Everyone else sat downstairs and were forbidden to run taps, flush loos, etc. I
read Kipling’s ‘Four and Twenty Ponies’ first to remind me of my Sussex voice,
and off we went.
Some years on again, I re-published my storybook The Silkie
as an ebook, with a beautiful new cover by Anne-Marie Perks. For some reason,
since lost down a hole in my brain, I thought it would be a good idea to make
an audiobook of it. In fact, it wasn’t a bad idea as such, but the mistake was
to record it myself. I was nervous about throwing any more money at it by
employing an actor. I went to see theatre Director, Fran Morley, who had
directed my play ‘Six Characters’ , and she gave me an intensive session on the
text and how to give it life. Fine. Except that the studio I had booked was
cold and gloomy, I was by myself with headphones that kept slipping down,
trying to hold on to them, not clench my buttock muscles, not rustle the pages
of the script...and all my preparation went for nothing. It’s flat. To crown it
all, the technician then proudly announced that he’d ‘taken all the breffs out’
of the recording, which he seemed to think was a good thing to do. Indeed, he
had taken them out, and then closed the gaps...it sounded like an insane
gabble. We went through it all again, telling him where to put them back, but
this was costing me a fortune so in the end we took it home and edited it
ourselves. It was much better, but still not good.

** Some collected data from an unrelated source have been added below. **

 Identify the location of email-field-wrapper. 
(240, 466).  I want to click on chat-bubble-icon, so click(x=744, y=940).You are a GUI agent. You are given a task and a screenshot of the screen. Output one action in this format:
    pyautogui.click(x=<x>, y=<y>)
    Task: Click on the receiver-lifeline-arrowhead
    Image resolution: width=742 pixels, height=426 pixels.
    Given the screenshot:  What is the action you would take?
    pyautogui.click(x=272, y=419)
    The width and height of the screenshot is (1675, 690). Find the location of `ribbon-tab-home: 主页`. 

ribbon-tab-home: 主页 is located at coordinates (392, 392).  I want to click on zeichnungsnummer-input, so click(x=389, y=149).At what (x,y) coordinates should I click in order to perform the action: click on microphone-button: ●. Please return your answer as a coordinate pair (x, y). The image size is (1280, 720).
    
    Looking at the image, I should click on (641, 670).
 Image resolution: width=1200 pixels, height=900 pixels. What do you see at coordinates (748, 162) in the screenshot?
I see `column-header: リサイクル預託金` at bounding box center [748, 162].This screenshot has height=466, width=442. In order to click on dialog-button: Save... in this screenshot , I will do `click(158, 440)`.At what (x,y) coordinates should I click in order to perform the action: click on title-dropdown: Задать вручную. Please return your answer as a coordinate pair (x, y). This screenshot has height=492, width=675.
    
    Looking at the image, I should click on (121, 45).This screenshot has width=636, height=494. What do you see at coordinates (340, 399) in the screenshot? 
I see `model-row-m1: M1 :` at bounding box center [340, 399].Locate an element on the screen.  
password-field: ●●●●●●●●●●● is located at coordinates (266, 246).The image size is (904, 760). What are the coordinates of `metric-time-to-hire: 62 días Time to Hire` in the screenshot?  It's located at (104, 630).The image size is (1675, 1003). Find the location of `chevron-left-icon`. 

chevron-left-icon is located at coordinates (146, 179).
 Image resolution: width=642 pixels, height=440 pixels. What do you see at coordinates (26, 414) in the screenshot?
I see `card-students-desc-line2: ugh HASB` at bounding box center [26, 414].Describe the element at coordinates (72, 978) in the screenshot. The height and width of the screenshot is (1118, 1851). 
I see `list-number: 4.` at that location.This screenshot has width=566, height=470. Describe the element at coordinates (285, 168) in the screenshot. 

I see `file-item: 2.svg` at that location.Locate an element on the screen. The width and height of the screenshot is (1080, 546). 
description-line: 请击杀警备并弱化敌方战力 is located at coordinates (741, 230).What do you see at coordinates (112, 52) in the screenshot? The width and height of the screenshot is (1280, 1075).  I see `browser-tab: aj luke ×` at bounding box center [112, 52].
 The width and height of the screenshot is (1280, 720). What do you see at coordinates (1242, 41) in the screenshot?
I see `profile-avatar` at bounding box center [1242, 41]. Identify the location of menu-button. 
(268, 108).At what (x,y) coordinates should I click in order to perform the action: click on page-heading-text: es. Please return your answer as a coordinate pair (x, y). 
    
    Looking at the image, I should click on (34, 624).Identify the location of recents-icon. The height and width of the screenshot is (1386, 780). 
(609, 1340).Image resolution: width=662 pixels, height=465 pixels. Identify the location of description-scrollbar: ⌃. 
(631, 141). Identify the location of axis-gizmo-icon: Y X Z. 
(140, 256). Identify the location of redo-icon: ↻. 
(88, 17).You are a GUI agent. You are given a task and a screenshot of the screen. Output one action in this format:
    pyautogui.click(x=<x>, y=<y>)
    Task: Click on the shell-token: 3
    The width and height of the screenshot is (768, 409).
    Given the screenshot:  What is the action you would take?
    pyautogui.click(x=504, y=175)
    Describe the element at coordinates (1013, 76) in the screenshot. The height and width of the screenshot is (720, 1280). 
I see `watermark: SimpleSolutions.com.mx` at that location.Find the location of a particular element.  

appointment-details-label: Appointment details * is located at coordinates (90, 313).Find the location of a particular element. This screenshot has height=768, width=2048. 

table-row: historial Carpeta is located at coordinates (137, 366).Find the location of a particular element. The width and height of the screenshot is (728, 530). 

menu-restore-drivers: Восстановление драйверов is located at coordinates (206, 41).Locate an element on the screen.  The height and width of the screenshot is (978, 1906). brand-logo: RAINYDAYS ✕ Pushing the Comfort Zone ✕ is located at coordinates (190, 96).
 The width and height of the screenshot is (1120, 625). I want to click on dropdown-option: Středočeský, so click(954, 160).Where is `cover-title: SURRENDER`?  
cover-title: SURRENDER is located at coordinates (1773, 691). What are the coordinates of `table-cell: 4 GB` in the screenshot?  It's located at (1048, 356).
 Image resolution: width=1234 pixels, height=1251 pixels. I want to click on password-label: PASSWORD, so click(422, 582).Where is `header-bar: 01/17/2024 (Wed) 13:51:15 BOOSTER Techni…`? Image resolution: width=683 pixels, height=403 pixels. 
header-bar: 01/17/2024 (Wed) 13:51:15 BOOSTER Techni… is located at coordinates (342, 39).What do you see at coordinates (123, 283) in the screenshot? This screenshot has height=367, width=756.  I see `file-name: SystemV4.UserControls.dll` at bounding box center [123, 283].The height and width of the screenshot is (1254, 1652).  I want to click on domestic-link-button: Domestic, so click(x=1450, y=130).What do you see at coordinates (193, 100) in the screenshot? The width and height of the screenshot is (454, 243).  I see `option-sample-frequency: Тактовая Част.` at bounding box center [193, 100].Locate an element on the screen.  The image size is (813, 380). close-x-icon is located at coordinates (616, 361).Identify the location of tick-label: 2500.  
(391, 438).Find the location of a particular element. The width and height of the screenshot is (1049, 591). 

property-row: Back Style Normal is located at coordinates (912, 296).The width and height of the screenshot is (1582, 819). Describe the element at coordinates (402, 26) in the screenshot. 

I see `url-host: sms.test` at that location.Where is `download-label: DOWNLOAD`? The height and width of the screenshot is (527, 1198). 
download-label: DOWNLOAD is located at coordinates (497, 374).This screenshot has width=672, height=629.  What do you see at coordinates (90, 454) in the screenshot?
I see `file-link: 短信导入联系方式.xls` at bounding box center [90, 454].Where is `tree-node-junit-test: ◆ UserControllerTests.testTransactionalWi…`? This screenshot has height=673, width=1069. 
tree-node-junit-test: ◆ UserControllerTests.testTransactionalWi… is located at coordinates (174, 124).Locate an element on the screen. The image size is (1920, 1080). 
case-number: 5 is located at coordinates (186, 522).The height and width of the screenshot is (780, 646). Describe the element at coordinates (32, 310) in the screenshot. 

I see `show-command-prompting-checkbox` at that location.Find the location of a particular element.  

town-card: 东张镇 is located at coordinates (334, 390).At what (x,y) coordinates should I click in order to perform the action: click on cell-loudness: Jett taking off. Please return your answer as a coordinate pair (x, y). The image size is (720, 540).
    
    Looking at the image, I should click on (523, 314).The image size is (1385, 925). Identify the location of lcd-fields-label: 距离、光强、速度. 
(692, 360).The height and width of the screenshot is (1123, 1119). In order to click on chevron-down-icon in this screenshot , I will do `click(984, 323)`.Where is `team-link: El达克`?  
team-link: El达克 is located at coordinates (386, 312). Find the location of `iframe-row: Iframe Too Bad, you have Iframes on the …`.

I also recorded the text of
‘Rainbow!’ there, which went rather better, and my multi-talented friend and
the book’s illustrator, Bee Willey, will use it in an animated version of the
book. It will also exist as a colouring-in book and we’ll see how that goes.
New departure!
Episode 4: Starshine invited me to record ‘The Moon Thieves’
in their completed studio. I sat in the lovely sunny room, with triple-glazed
wndows onto the Sussex Downs, not miked up because it was all built in somehow,
and could see and talk to Richard in his glass booth. It was fun and I know the
text backwards and inside-out, so it’s lively. Richard then put some silly
sound effects in. Great! Sadly, the people it was made for, who wanted to put
stories into a form that children could listen to on smartphones, etc. went out
of business, so it has never been used. Ho hum.
Episode 5: my play about FGM has just been recorded BY AN
ACTOR, in a studio in the crypt of a church just round the corner. I knew actor
Jan Wilde because she had commissioned a comic monologue from me for Dorset
Opera’s gala evening, and she had made a wonderful job of it. We did several takes for sound quality and
odd bits Jan wasn’t happy with, and there it was. She did both voices and it sounds
great! It’s now on WAV and MP3 files and has been winging off to anyone who
wants to use it.
Next time? If there ever is a next time, I’ll phone Jan!
Comments
Yes, it had, why?
Well, in order to fit lyrics to music, the first two syllables of the opening line 'For conservatories and doors...' name/phone, had to occupy just one beat of the music. The result, phonetically was 'Fuhcon servatrees andoors...' The engineer laughed, we recorded it all and it was on TV for the whole week.
But then, I suppose any human endeavour is going to be.
Sandra, thank you for the much needed laughs you've given me this morning - and I am so impressed! Good luck with the audio books.
The company who went bust wasn't by any chance Sleepydog, was it? They were going to do ebook versions on i-tunes of the Joslin de Lay medieval mysteries. Getting the texts comfortably onto mobile phone screens was a nightmare. All those widows and orphans. I was sorry when they closed, but I'm glad the books are ebooked now on something more reasonable like Kindle.